COLLEGE STATION, Texas, September 19th, 2025 - The Rudder Association (TRA), a group of dedicated Aggies committed to preserving and perpetuating the Core Values and unique spirit of Texas A&M fully supports the Texas A&M University System Board of Regents in their decision to seek new leadership for the Office of the President, Texas A&M University.
We respect President Welsh’s long and distinguished history of public service and recognize that the university has undergone significant reforms in recent years. Under his administration, we made further strides with respect to restoring merit culture and public accountability.
Nearly two years ago we publicly questioned the appointment of then interim President Welsh to the permanent presidency. We were troubled by a pattern of actions and statements which were typical of a DEI ideology. We were also concerned that his views on institutional shared governance might not prioritize the citizens of Texas and Aggie students as the primary stakeholders on our flagship campus. Those original questions have persisted and in recent days only grown.
A student expressing legitimate concerns about the appropriateness and legality of transgender ideology being infused into the training of elementary school teachers was dismissed from the class and then treated dismissively by President Welsh. Our classrooms should be marketplaces of ideas, inquiry, and discourse. But they should not be instruments of authoritarian indoctrination.
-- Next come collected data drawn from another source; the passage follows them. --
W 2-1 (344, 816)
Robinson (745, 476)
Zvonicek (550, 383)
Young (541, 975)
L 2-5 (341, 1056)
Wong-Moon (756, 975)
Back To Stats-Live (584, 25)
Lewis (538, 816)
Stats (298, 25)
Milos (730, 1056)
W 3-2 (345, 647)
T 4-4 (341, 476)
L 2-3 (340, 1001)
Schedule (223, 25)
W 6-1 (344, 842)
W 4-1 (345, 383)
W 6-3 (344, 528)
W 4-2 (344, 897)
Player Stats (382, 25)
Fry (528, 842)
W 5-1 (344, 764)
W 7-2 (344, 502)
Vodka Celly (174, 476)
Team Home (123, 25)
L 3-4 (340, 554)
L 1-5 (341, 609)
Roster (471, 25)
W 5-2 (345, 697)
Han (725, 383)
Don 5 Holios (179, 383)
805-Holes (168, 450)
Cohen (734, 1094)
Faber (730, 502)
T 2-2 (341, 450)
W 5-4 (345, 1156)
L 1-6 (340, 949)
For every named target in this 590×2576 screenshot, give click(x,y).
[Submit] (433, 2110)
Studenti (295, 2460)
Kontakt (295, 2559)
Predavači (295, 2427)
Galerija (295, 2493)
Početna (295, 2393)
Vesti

While the removal of the professor and reassignment of the department head and dean for related systemic failures were appropriate responses, these seem to have been made by President Welsh only under duress. We did not have full confidence that his audit of other courses for similar hidden agendas would be sufficiently vigorous to restore stakeholder trust.
We agreed with President Welsh on the importance of inculcating our students with the knowledge and skills needed to practice good citizenship. Yet to help lead this initiative, he elevated the architect of the scheme to hire an advocate of DEI and viewpoint discrimination to head our journalism department.
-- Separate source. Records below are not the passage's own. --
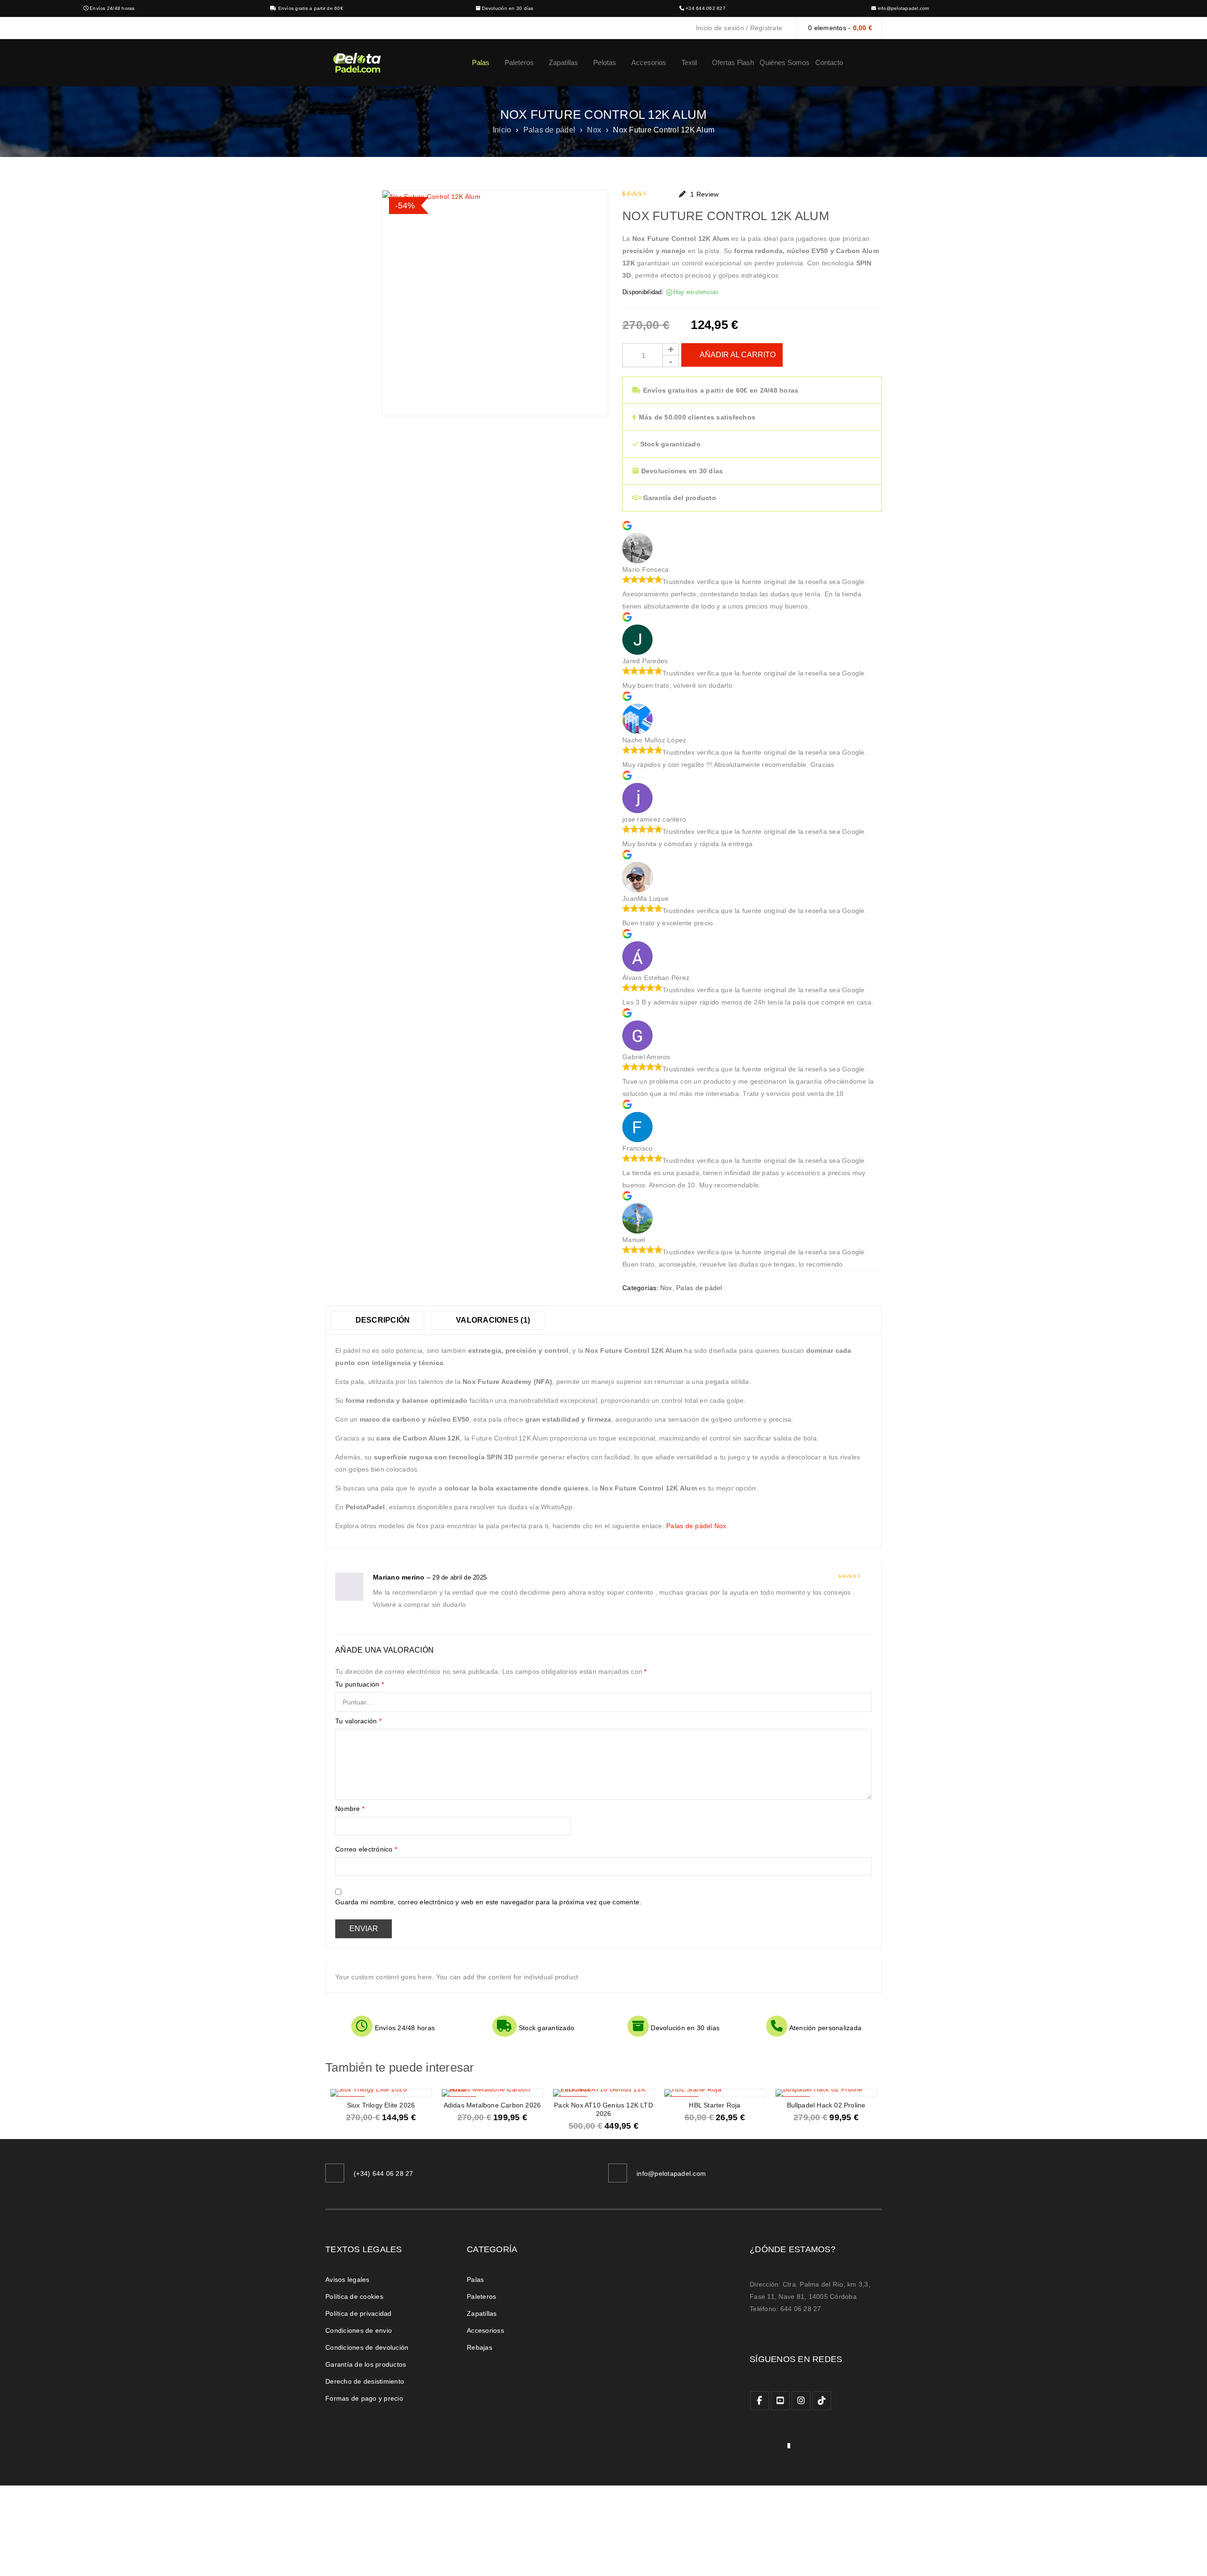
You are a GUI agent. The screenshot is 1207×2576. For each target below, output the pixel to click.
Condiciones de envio (358, 2330)
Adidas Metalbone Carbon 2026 (492, 2105)
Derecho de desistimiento (364, 2381)
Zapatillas (482, 2313)
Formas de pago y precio (364, 2398)
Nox (594, 130)
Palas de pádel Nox (696, 1526)
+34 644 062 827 (706, 8)
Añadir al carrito (738, 355)
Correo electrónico (366, 1849)
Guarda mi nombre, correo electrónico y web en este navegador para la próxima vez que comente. (488, 1902)
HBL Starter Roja (714, 2105)
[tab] (377, 1320)
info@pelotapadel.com (903, 8)
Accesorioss (485, 2330)
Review (704, 194)
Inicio (502, 130)
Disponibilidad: (643, 292)
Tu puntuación (359, 1684)
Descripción (381, 1320)
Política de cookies (354, 2296)
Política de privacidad (358, 2313)
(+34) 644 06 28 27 (383, 2173)
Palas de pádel (549, 130)
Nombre (349, 1808)
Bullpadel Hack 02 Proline (826, 2105)
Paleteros (481, 2296)
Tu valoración (358, 1721)
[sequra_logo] (770, 2448)
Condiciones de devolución (366, 2347)
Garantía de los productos (365, 2364)
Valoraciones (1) (492, 1320)
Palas (475, 2279)
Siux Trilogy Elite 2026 (381, 2105)
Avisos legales (347, 2279)
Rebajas (479, 2347)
The past two years have also been some of the most tumultuous in the nearly 150-year history of the Texas A&M Corps of Cadets, which has now marched decisively away from the 3,000 member goal. We commend the Texas A&M University System Board of Regents for identifying and selecting promising new leadership for this critical institution.
Further, we were dismayed by his lack of response to the campus assassination of Charlie Kirk who we recently hosted on our campus to great acclaim. His voice was violently silenced for simply expressing mainstream conservative views which are intolerable to the illiberal left. He was a champion of free speech and civil discourse and was perhaps the most beloved figure on college campuses today. Our students are grieving this painful loss. Yet their president did not attend their vigils, did not reach out to affected students, and did not even condemn the heinous act.
Texas A&M University deserves a president who will uphold the standards expected by the Aggie family out of personal conviction rather than reactively under public pressure. We support the Chancellor and Board of Regents of the Texas A&M University System in the process of identifying such a leader.
We are potentially at a turning point on our campuses and in our culture. Our universities should be places where timeless truths and new discoveries are illuminated through civil dialogue and empirical methods in the service of their stakeholders—not distorted in the service of any ideological agenda. A course correction in higher education is long overdue and Texas A&M is well positioned to lead in this moment. We have full confidence in our system leadership to identify such a leader as the next president of our beloved university.